La proposta della Lega, che interviene - modificandola -  su una legge del 1975 in materia di ordine pubblico prevede arresto in flagranza, reclusione fino a due anni e multe fino a due mila euro. La legge in questione stabilisce il divieto di utilizzare «senza giustificato motivo» caschi o qualsiasi altro indumento che impedisca il riconoscimento della persona. La Lega propone di levare quel «senza giustificato motivo» e di inserire un riferimento diretto agli indumenti indossati per ragioni religiose.

La ministra Carfagna ha chiesto che l’uso del burqa e del velo sia vietato in classe e per questo, ha detto, proporrà un testo di legge condiviso con il ministro dell’Interno Maroni e con la ministra dell’Istruzione, Maria Stella Gelmini. Lo chiede, spiega, «non perché simbolici religiosi, bensì per le storie che nascondono, storie di donne cui vengono negati diritti fondamentali come l’istruzione o la possibilità di lavorare, storie di violenza e di sopraffazione».

Nonostante le differenze e i nobili motivi che spiegano la proposta della ministra, le due posizioni hanno in comune l’idea che contraddizioni anche così grosse si possano risolvere con nuovi divieti. Qualcosa che spesso è un obbligo, cioè indossare il velo e ancora di più il burqa, viene sconfitto non culturalmente, non con la discussione ma con un nuovo obbligo.

Sono tre principalmente le obiezioni che negli anni sono state mosse, anche sulla scorta del dibattito francese, a una politica proibizionista.

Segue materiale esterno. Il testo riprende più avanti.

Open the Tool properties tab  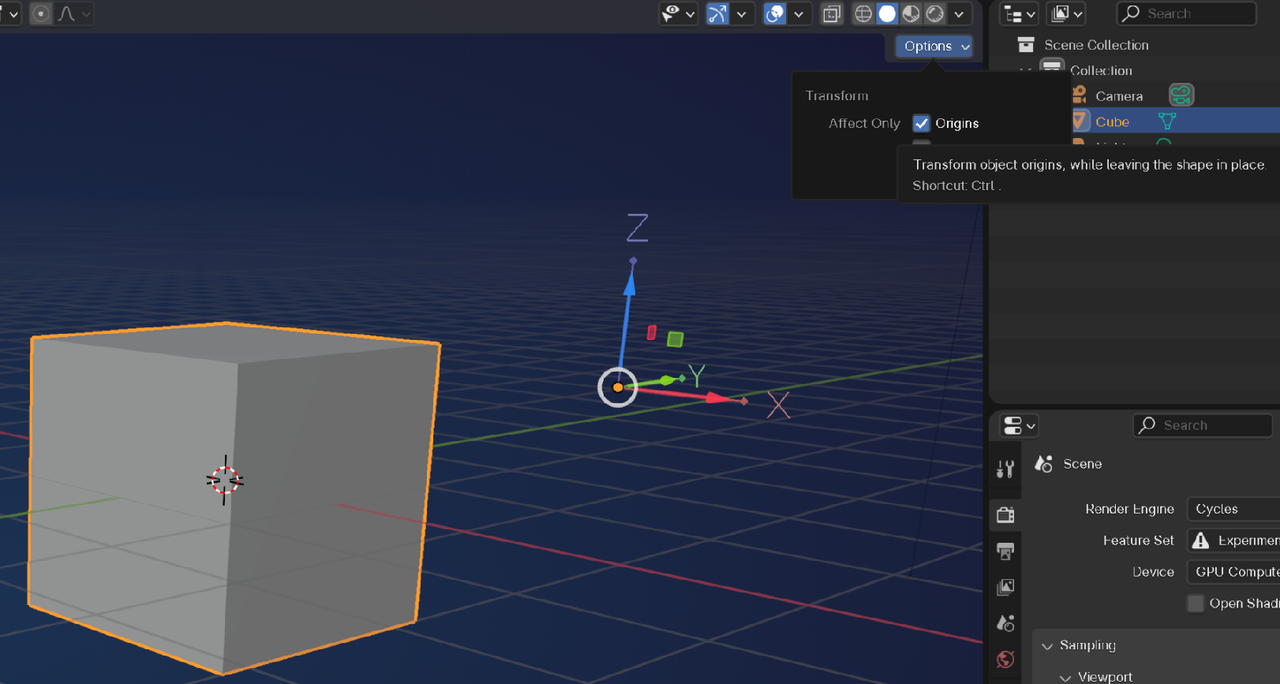click(1006, 470)
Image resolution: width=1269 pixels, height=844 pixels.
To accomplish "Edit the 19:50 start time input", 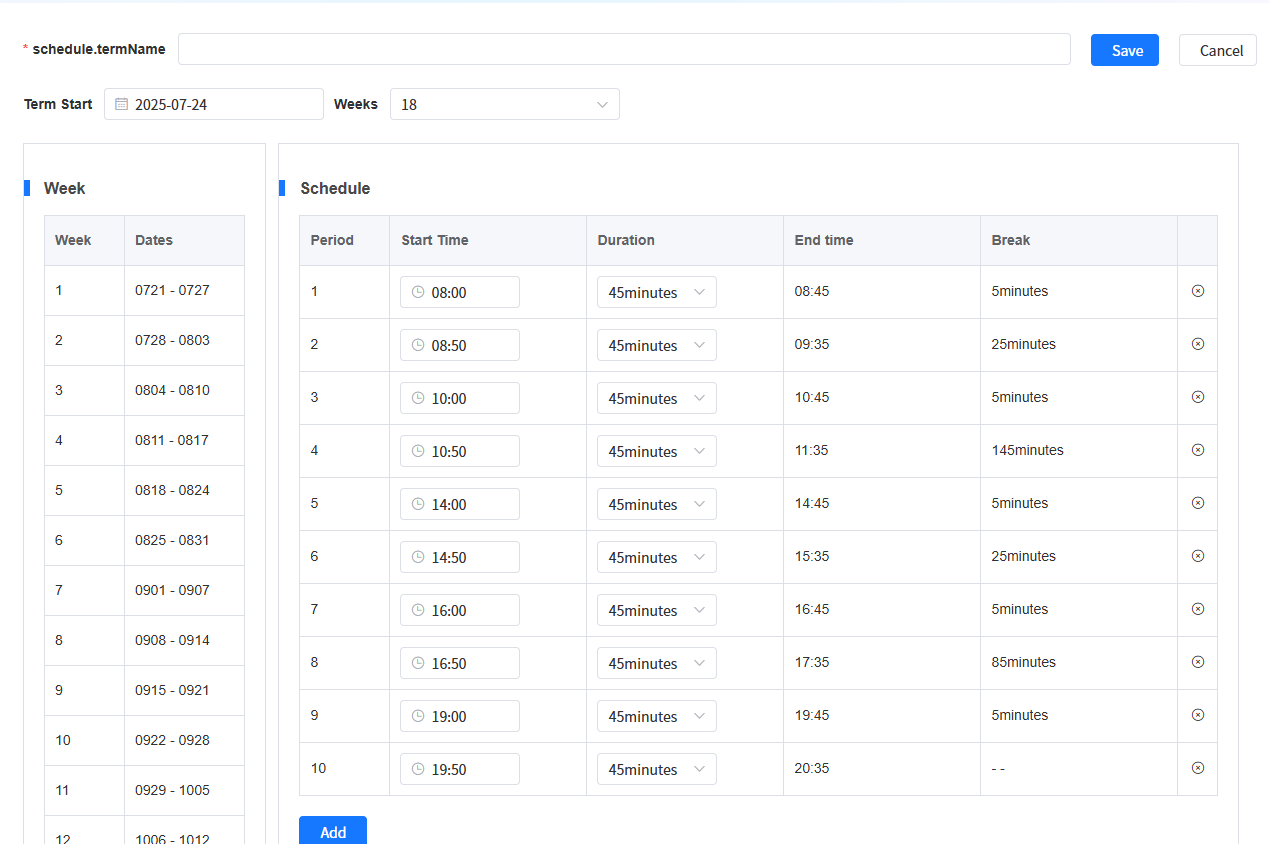I will 459,769.
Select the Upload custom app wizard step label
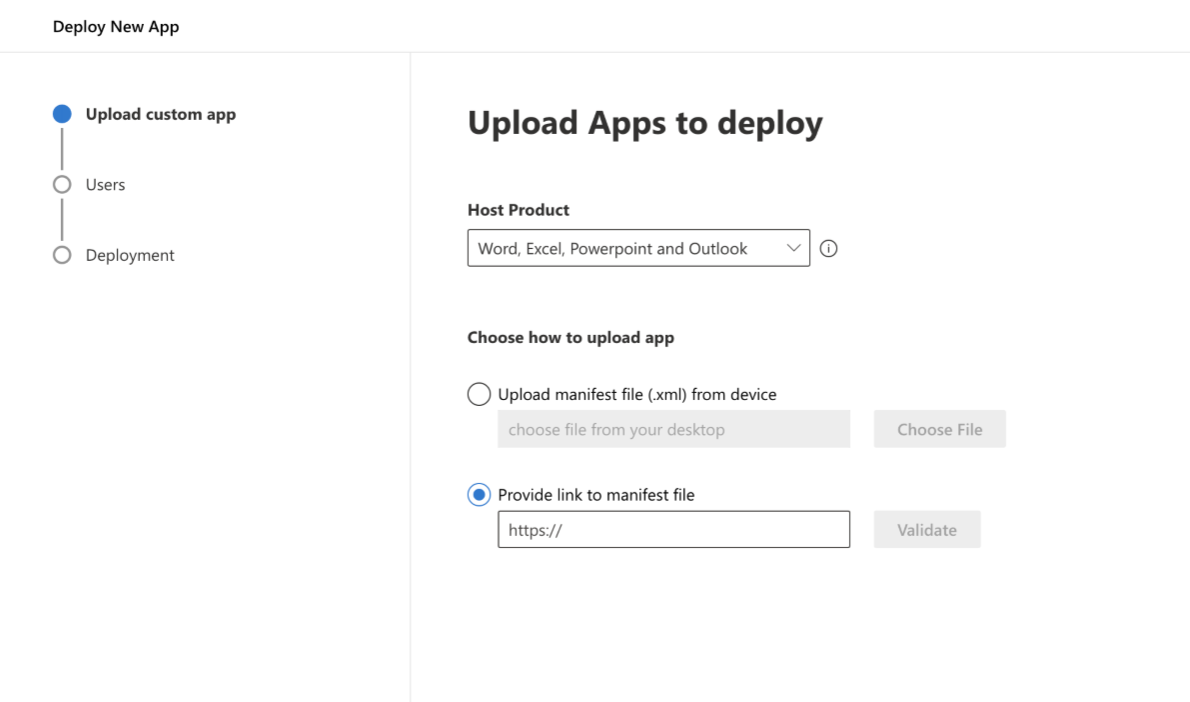 160,113
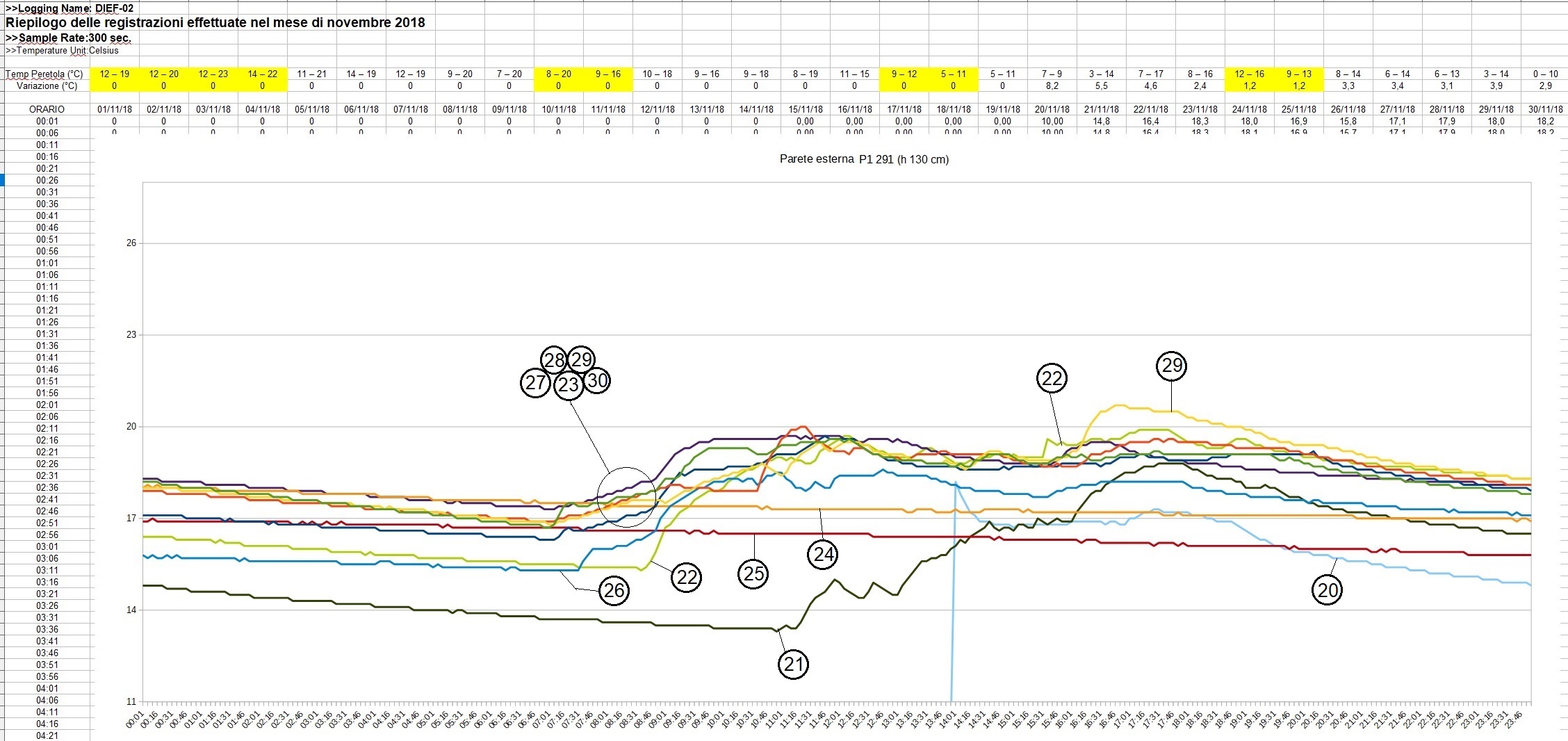The image size is (1568, 741).
Task: Click the chart title Parete esterna P1 291
Action: pos(864,159)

La prima, e secondo me più importante, è quella che effettivamente mette in discussione l’uso del velo e ancora di più del burqa perché spesso imposizione integralista, ma critica a sua volta la legge perché esattamente speculare alla norma (anche se non scritta) che si vorrebbe contrastare. Le donne, che si dice di voler difendere, sono due volte vittima: prima degli integralisti, poi di una legge che in nome della loro libertà gli impone ancora una volta qualcosa. Nel caso della Lega addirittura le manda in galera. Con un detto, si potrebbe sintetizzare: cornute e mazziate.

La seconda obiezione prende spunto dal rapporto tra culture, in questo caso tra Occidente e Oriente. Nella posizione di Carfagna e della Lega c’è la presunzione degli occidentali di poter parlare a nome della libertà degli altri. Noi saremmo liberi, sarebbero libere le donne che in Occidente vivono, e quindi ci sentiamo in diritto di dire agli altri e alle altre che cosa è giusto fare. Atteggiamento evidentemente sbagliato nel merito e nel metodo: nel merito perché la libertà delle donne occidentali è anch’essa opinabile e sicuramente va discusso se sia così superiore a quella delle donne di altri paesi, nel metodo perché la vera libertà non si esporta con i divieti, tanto meno mandando la gente in prigione.

Il terzo motivo ha a che fare con il modo con cui ci confrontiamo con la soggettività femminile. E’ giusto denunciare la cultura integralista, ma questo non ci deve impedire di vedere come anche dentro scelte condizionate o  imposte si possano determinare percorsi di libera scelta. E’ forse il punto più difficile da capire, ma anche quello fondamentale: la libertà riesce a farsi spazio anche là dove non ce lo aspettiamo. E’ successo, per esempio, in Francia dove le giovani studenti usano il velo come elemento di rivendicazione indentitaria contro una cultura che le vorrebbe a sua volta assoggettare o piegare ai propri valori. Lo stesso accade in Italia con l’uso del corpo: le cosiddette veline sono solo succubi della cultura patriarcale o donne che giocando con questa cultura riescono a stabilire percorsi di autodeterminazione e di affermazione? Si tratta cioè di capire come dietro le imposizioni c’è sempre una persona, una donna che sceglie anche quando commette quello che noi, nel giusto o per errore, riteniamo uno sbaglio o una offesa alla sua dignità.

E’ per questa ragione che parlando del velo, parliamo anche di noi, soprattutto di noi. Di quale paese vogliamo costruire. A quale livello di civiltà vogliamo aspirare. Non solo per i migranti - a cui dobbiamo dare diritti e non lezioni di civiltà o di libertà -  ma anche per noi, che su molte questioni (vedi rapporto uomo donna) non siamo messi meglio.